Provided text |
After earning a law degree at the University of Zagreb, he went to The Hague to study international law and didn’t return to his native Croatia until it became independent twenty years ago. Soon after coming to the West, he asked for political asylum in Germany and became a political emigrant. While in Germany, his fiancée, Georgia Nina Lolić from Zagreb, joined him and they were married in Munich in 1955.

In 1956, the young couple came to the United States and settled in Cleveland. As experienced by a number of other educated Croatian immigrants, at first he worked in a machine shop in order to make a living. In the early 1960s, he began to teach German and Russian to engineering students at the Case Institute of Technology. He also enrolled in graduate school and earned his Master’s and doctoral degrees in economics at Case Western Reserve University. His dissertation, “Economic Development of Communist Yugoslavia”, was published in 1968 by the Hoover Institute, Stanford University.

Dr. Bombelles taught economics at John Carroll University for 30 years, from 1968 to 1998. He was a demanding but well-respected professor, both by his students and by his fellow-faculty members. For this reason, he received John Carroll’s Distinguished Faculty Award. He was also a Fulbright scholar.

Supplied entries |
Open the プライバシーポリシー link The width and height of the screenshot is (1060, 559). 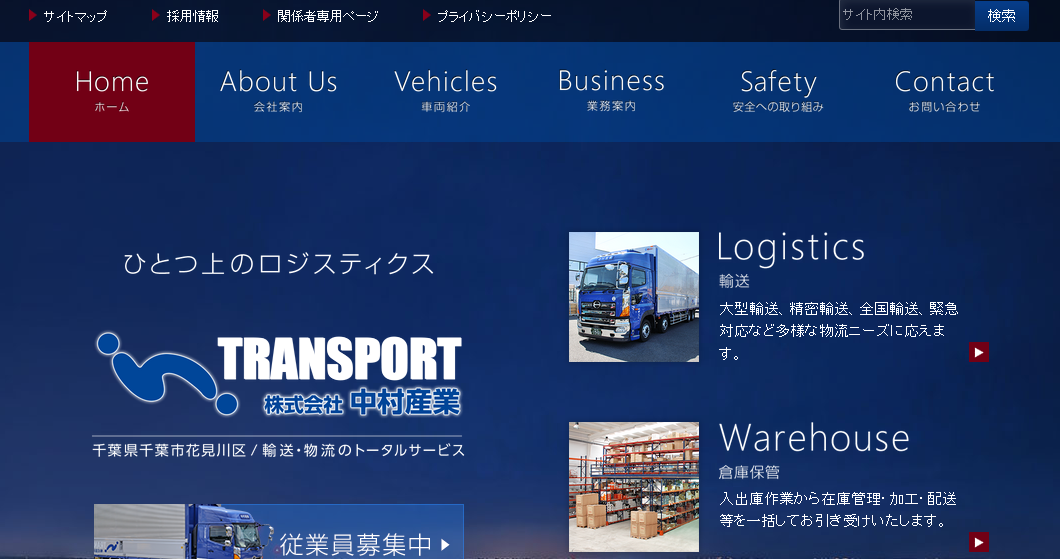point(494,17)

==

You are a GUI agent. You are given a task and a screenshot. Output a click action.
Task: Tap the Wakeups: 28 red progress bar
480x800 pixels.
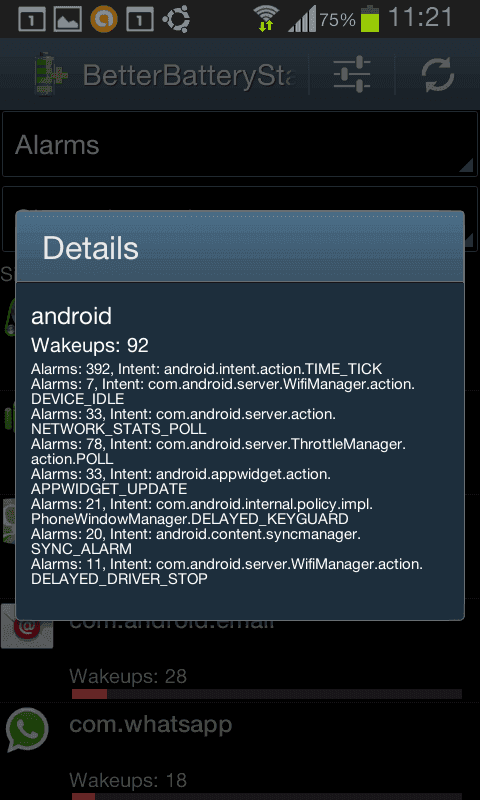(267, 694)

Exercise 1 |
Using the text about Dr. Bombelles, explain why he received John Carroll's Distinguished Faculty Award.
Exercise 2 |
From the text about Dr. Bombelles, repeat the part that opens with the words containing "After earning a" and closes with "Munich in 1955.".
Exercise 3 |
Answer these questions from the text about Dr. Bombelles:
(a) In what city and year was he married?
(b) Who published his dissertation, and in what year?
(c) For how many years did he teach economics at John Carroll University?

Complete response 1 |
He received the award because he was a demanding but well-respected professor. Both his students and his fellow faculty members respected him.

Complete response 2 |
After earning a law degree at the University of Zagreb, he went to The Hague to study international law and didn’t return to his native Croatia until it became independent twenty years ago. Soon after coming to the West, he asked for political asylum in Germany and became a political emigrant. While in Germany, his fiancée, Georgia Nina Lolić from Zagreb, joined him and they were married in Munich in 1955.

Complete response 3 |
(a) Munich, in 1955.
(b) The Hoover Institute, Stanford University, in 1968.
(c) 30 years, from 1968 to 1998.